▶ **WHAT YOU HAVE TO DO**
Only one stretch of the listing below is wanted. Give it again exactly, from the line with "zur Kartenreservierung (179, 990)" through the line with "Impressum (57, 1575)".

'''

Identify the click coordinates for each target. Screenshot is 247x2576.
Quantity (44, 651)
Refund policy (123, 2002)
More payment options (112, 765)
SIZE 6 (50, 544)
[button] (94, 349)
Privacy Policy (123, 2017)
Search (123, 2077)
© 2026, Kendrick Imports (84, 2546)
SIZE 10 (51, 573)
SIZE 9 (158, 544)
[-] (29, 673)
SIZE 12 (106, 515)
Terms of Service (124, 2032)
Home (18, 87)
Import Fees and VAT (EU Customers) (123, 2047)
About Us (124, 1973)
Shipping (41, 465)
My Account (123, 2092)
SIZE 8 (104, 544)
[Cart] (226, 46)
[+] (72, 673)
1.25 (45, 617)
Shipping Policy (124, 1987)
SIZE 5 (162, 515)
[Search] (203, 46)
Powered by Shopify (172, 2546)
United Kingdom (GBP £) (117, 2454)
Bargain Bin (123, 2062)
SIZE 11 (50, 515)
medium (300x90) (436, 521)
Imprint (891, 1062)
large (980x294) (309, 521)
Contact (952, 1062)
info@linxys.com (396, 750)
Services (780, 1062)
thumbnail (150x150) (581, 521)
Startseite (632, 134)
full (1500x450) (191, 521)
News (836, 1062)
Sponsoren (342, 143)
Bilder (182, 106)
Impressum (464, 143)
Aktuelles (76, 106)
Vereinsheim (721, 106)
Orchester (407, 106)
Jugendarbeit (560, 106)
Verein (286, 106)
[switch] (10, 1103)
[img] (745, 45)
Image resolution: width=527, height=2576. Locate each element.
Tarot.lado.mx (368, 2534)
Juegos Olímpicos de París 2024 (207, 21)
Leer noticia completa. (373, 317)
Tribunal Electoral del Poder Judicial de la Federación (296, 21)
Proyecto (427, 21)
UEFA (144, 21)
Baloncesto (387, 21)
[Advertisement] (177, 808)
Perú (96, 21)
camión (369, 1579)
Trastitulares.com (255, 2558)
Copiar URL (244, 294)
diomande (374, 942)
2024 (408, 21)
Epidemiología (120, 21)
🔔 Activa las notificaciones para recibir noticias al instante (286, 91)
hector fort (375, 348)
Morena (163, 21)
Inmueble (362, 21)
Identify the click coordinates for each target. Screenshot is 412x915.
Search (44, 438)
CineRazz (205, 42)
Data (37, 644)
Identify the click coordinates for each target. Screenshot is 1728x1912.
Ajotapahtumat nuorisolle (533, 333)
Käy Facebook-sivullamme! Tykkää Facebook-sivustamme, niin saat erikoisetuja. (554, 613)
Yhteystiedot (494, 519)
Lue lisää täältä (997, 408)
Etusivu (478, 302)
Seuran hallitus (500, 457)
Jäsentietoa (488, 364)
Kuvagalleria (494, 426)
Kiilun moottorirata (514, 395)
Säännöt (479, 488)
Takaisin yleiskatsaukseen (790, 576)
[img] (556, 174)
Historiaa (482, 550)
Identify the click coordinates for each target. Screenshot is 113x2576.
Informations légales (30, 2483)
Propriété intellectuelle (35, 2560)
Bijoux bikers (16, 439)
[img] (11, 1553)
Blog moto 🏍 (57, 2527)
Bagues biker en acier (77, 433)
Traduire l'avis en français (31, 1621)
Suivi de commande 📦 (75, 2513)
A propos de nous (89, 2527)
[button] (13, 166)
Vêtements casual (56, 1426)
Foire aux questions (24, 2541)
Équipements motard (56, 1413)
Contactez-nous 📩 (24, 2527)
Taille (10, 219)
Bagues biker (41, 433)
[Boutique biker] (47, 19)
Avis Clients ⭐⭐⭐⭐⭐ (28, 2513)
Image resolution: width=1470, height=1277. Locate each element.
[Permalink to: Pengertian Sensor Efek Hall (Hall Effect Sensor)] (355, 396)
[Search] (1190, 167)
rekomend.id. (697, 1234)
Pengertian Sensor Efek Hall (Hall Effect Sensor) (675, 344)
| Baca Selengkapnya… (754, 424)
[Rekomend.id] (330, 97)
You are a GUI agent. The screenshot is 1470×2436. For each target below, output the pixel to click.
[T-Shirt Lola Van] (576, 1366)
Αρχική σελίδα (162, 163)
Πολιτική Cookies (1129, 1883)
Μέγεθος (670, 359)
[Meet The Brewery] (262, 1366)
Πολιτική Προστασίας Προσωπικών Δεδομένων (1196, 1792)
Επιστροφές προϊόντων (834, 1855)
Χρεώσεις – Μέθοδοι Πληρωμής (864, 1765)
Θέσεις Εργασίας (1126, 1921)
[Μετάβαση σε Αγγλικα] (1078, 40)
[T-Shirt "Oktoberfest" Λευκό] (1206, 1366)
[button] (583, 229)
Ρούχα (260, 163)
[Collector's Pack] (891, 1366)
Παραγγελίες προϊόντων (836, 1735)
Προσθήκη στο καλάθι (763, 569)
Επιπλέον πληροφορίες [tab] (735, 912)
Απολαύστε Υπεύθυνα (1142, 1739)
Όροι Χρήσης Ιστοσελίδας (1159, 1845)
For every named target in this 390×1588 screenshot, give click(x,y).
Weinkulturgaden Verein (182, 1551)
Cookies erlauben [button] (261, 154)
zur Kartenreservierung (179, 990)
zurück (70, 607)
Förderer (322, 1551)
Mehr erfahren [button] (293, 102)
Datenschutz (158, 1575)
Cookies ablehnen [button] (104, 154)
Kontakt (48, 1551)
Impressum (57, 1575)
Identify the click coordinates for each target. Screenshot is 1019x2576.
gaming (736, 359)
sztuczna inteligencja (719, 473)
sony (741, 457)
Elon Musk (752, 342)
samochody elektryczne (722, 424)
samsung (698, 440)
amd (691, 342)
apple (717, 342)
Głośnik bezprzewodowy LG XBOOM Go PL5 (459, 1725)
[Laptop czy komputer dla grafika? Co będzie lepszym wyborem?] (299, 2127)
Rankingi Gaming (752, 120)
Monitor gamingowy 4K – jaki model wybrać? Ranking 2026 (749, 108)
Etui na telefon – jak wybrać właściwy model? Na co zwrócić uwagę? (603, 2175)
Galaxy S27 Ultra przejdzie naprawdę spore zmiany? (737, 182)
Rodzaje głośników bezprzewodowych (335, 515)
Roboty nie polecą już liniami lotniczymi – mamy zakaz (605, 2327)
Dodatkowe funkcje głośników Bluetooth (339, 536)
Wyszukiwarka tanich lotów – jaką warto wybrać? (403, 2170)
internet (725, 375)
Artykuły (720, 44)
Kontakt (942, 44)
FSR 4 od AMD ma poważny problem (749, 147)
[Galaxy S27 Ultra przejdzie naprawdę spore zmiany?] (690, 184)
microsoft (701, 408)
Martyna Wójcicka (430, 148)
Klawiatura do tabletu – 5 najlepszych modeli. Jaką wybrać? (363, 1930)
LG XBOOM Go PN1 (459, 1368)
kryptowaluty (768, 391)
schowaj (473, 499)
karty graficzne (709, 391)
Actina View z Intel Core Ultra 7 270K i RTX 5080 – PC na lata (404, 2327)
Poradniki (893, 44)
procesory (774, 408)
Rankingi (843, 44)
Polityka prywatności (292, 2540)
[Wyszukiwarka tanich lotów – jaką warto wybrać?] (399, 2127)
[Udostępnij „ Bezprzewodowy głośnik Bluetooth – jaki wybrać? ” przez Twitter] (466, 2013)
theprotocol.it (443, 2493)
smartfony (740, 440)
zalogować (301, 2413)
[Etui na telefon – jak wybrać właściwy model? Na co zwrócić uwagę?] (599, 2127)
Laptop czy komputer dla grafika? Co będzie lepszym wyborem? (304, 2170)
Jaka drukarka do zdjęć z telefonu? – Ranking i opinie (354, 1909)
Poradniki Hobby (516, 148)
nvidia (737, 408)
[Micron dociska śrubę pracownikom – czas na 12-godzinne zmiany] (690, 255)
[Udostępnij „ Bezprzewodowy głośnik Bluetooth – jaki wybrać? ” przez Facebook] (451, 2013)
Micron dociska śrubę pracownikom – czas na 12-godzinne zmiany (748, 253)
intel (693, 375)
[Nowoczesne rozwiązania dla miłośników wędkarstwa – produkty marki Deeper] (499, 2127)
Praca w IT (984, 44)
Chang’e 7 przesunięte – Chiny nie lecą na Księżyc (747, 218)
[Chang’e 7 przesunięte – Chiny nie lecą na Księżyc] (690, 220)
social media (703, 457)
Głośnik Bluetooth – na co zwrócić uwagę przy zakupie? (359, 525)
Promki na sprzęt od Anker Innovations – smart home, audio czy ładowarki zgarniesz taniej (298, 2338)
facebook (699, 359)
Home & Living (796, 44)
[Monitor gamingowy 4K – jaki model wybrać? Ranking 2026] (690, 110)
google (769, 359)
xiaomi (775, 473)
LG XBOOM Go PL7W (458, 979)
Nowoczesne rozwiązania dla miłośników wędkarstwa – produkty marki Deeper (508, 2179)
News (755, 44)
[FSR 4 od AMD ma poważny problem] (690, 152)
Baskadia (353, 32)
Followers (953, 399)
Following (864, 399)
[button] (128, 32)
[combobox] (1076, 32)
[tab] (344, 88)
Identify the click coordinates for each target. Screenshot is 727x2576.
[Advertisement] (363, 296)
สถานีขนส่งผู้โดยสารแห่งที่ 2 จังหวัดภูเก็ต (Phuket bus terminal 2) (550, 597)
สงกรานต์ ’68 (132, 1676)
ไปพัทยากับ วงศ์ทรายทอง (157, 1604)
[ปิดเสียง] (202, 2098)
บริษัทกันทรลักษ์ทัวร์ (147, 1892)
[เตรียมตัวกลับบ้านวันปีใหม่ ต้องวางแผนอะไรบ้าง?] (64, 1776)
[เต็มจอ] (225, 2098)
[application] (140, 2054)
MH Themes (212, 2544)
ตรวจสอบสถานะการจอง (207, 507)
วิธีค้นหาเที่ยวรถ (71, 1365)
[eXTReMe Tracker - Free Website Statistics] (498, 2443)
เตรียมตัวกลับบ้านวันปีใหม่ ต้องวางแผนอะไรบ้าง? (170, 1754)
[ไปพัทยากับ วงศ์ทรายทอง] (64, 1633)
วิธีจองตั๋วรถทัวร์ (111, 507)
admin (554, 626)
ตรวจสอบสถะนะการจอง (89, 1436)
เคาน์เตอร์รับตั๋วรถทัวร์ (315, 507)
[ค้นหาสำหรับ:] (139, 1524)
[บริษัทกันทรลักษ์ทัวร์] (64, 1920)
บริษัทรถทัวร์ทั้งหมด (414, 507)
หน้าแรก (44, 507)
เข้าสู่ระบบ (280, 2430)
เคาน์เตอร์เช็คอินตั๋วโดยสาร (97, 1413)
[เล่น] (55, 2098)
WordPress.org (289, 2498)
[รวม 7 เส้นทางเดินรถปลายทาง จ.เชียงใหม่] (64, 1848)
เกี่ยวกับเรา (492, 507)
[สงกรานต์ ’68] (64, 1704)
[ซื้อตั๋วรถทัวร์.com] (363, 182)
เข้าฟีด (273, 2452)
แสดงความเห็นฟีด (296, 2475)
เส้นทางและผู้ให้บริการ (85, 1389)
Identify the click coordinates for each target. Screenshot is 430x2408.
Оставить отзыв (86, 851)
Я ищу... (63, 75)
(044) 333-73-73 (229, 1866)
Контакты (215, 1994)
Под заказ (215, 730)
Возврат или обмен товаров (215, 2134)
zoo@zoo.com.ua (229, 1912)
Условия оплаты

'''

▶ **REPLY**
zur Kartenreservierung (179, 990)
zurück (70, 607)
Förderer (322, 1551)
Mehr erfahren [button] (293, 102)
Datenschutz (158, 1575)
Cookies ablehnen [button] (104, 154)
Kontakt (48, 1551)
Impressum (57, 1575)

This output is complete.